Add an epi_recipe to a workflow

Usage

add_epi_recipe(x, recipe, ..., blueprint = default_epi_recipe_blueprint())

remove_epi_recipe(x)

update_epi_recipe(x, recipe, ..., blueprint = default_epi_recipe_blueprint())

Arguments

x

A workflow or epi_workflow

recipe

An epi recipe or recipe

...

Not used

blueprint

A hardhat blueprint used for fine tuning the preprocessing

default_epi_recipe_blueprint() is used.

Note that preprocessing done here is separate from preprocessing that might be done automatically by the underlying model.

Value

x, updated with a new recipe preprocessor.

Details

add_epi_recipe has the same behaviour as workflows::add_recipe() but sets a different default blueprint to automatically handle epiprocess::epi_df data.

See also

workflows::add_recipe()

  • add_recipe() specifies the terms of the model and any preprocessing that is required through the usage of a recipe.
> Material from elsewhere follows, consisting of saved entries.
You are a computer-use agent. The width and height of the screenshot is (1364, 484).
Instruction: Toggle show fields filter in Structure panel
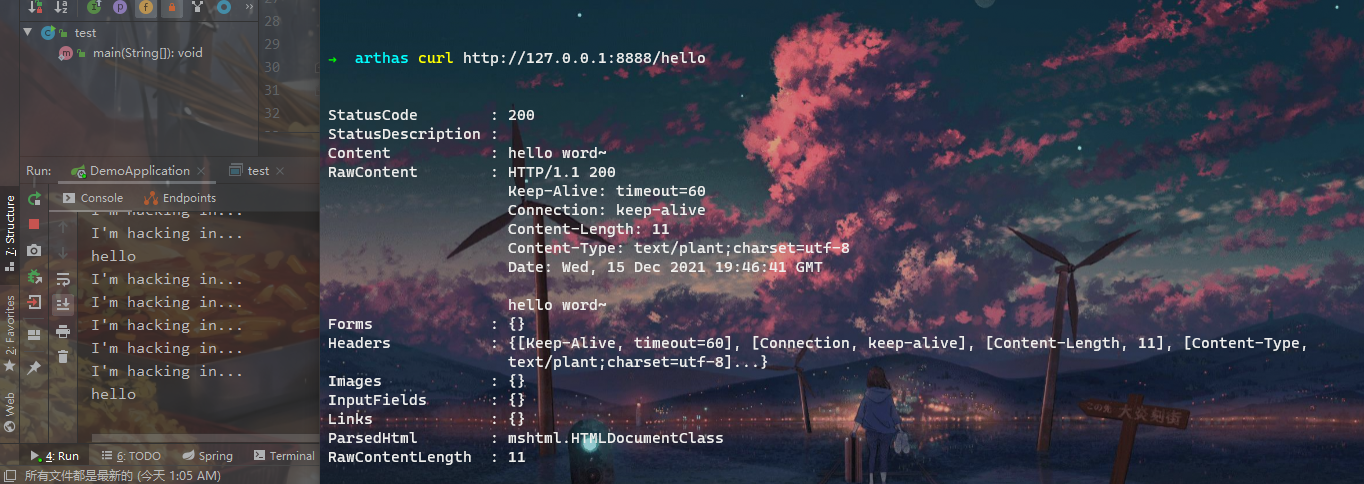[x=146, y=7]
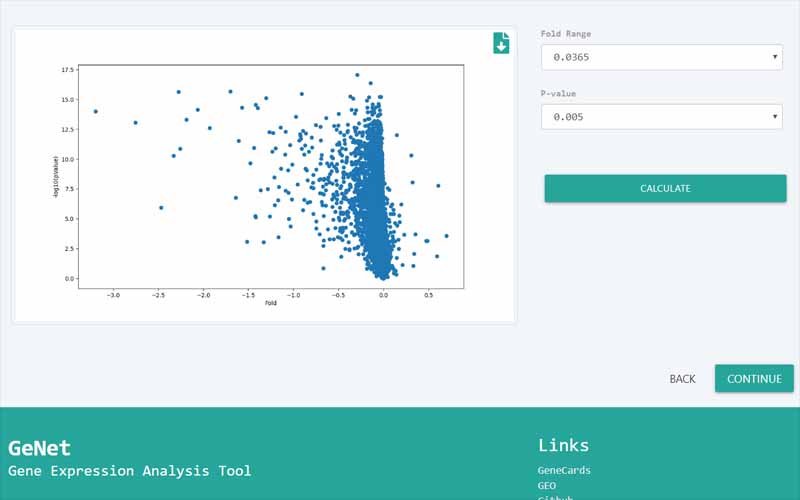Open the Github link in footer
Image resolution: width=800 pixels, height=500 pixels.
pyautogui.click(x=555, y=497)
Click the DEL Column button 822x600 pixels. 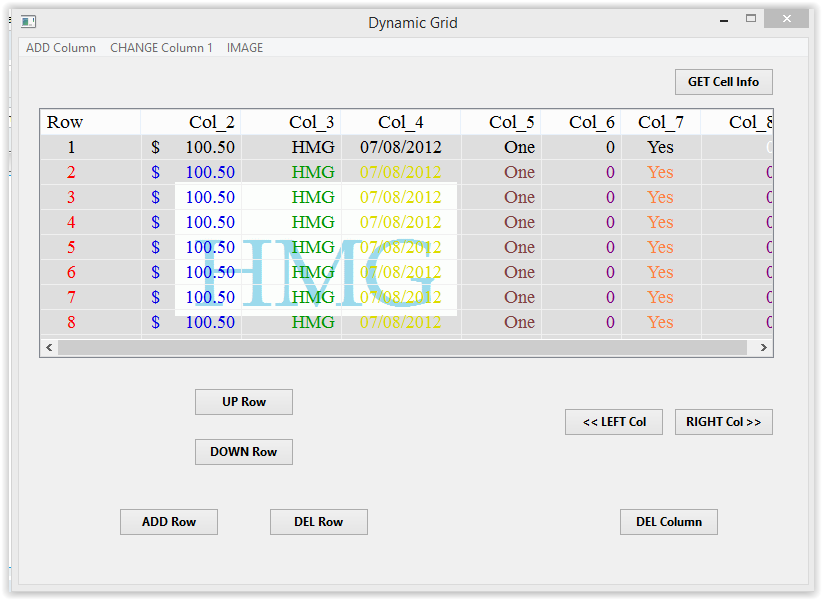pos(669,522)
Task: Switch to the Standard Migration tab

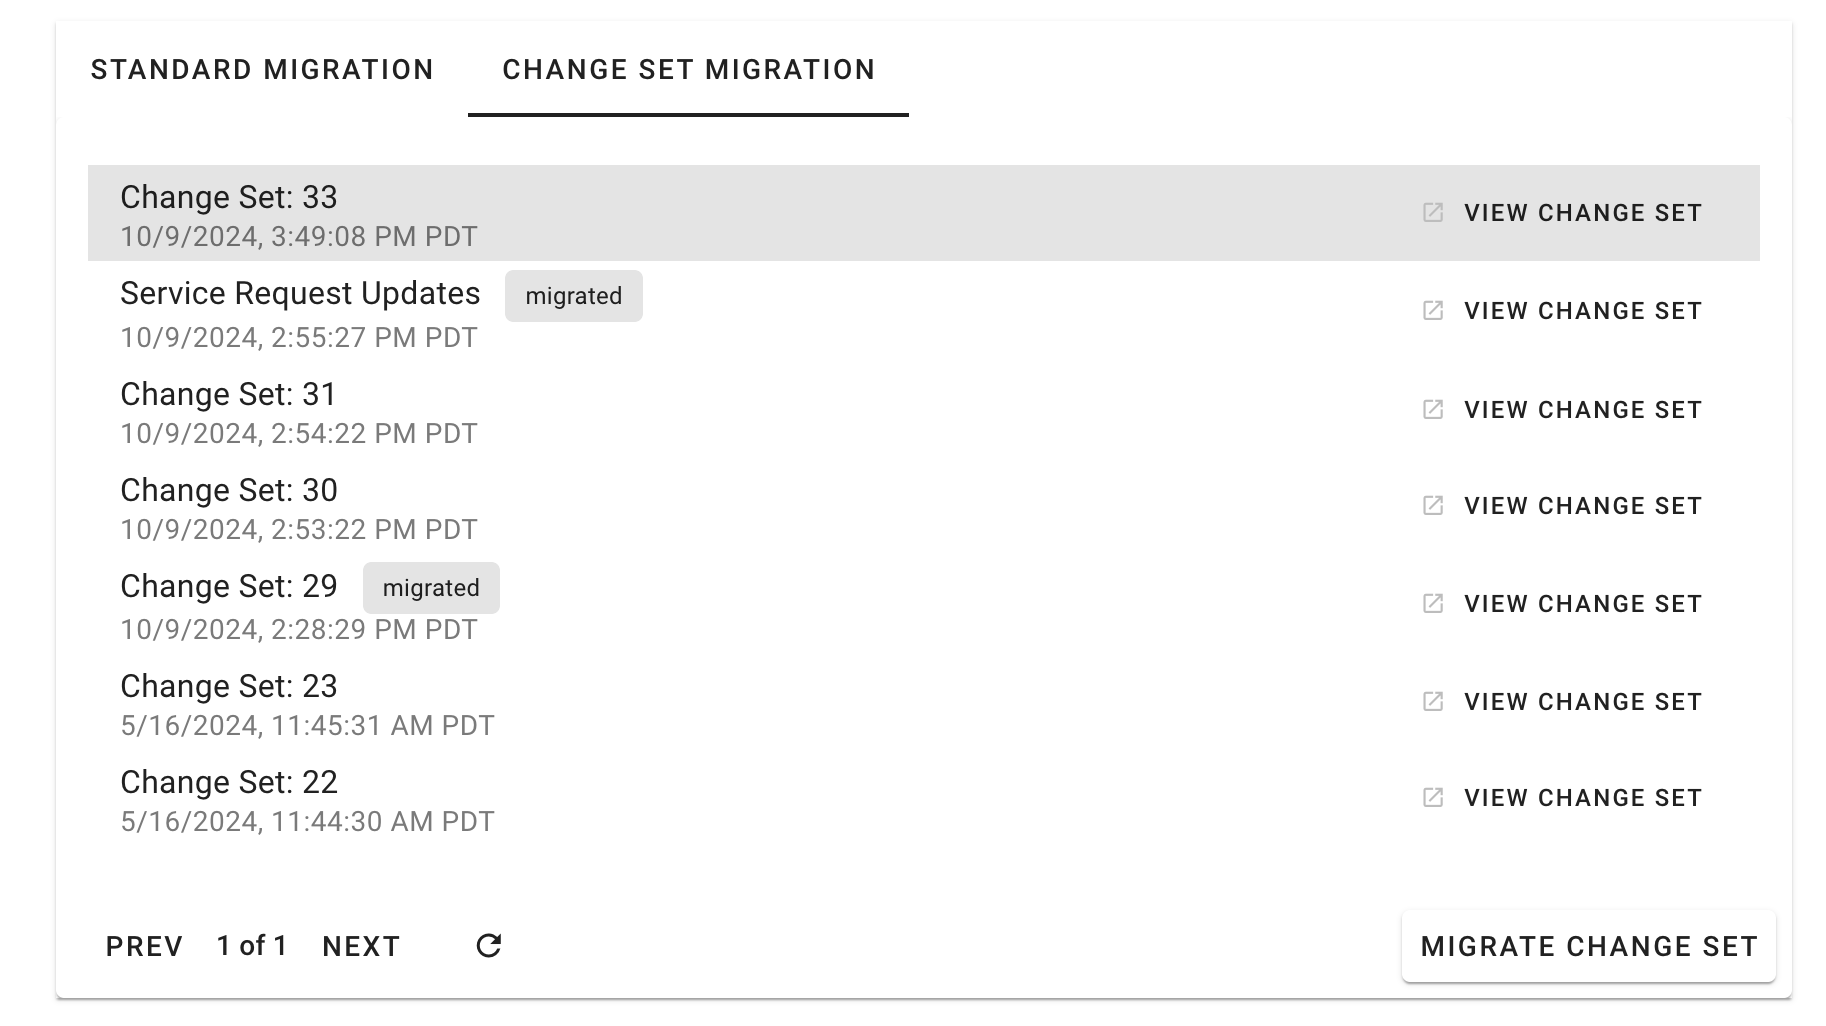Action: coord(262,70)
  • remove_recipe() removes the recipe as well as any downstream objects

  • update_recipe() first removes the recipe, then replaces the previous recipe with the new one.

Examples

library(dplyr)
library(recipes)
#> 
#> Attaching package: ‘recipes’
#> The following object is masked from ‘package:stats’:
#> 
#>     step

jhu <- covid_case_death_rates %>%
  filter(time_value > "2021-08-01") %>%
  arrange(geo_value, time_value)

r <- epi_recipe(jhu) %>%
  step_epi_lag(death_rate, lag = c(0, 7, 14)) %>%
  step_epi_ahead(death_rate, ahead = 7) %>%
  step_epi_lag(case_rate, lag = c(0, 7, 14)) %>%
  step_naomit(all_predictors()) %>%
  step_naomit(all_outcomes(), skip = TRUE)

workflow <- epi_workflow() %>%
  add_epi_recipe(r)

workflow
#> 
#> ══ Epi Workflow ════════════════════════════════════════════════════════════════
#> Preprocessor: Recipe
#> Model: None
#> Postprocessor: None
#> 
#> ── Preprocessor ────────────────────────────────────────────────────────────────
#> 
#> 5 Recipe steps.
#> 1. step_epi_lag()
#> 2. step_epi_ahead()
#> 3. step_epi_lag()
#> 4. step_naomit()
#> 5. step_naomit()
#> 
#> 

r2 <- epi_recipe(jhu) %>%
  step_epi_lag(death_rate, lag = c(0, 7, 14)) %>%
  step_epi_ahead(death_rate, ahead = 7)

workflow <- update_epi_recipe(workflow, r2)

workflow <- remove_epi_recipe(workflow)

workflow
#> 
#> ══ Epi Workflow ════════════════════════════════════════════════════════════════
#> Preprocessor: None
#> Model: None
#> Postprocessor: None
#> 
#>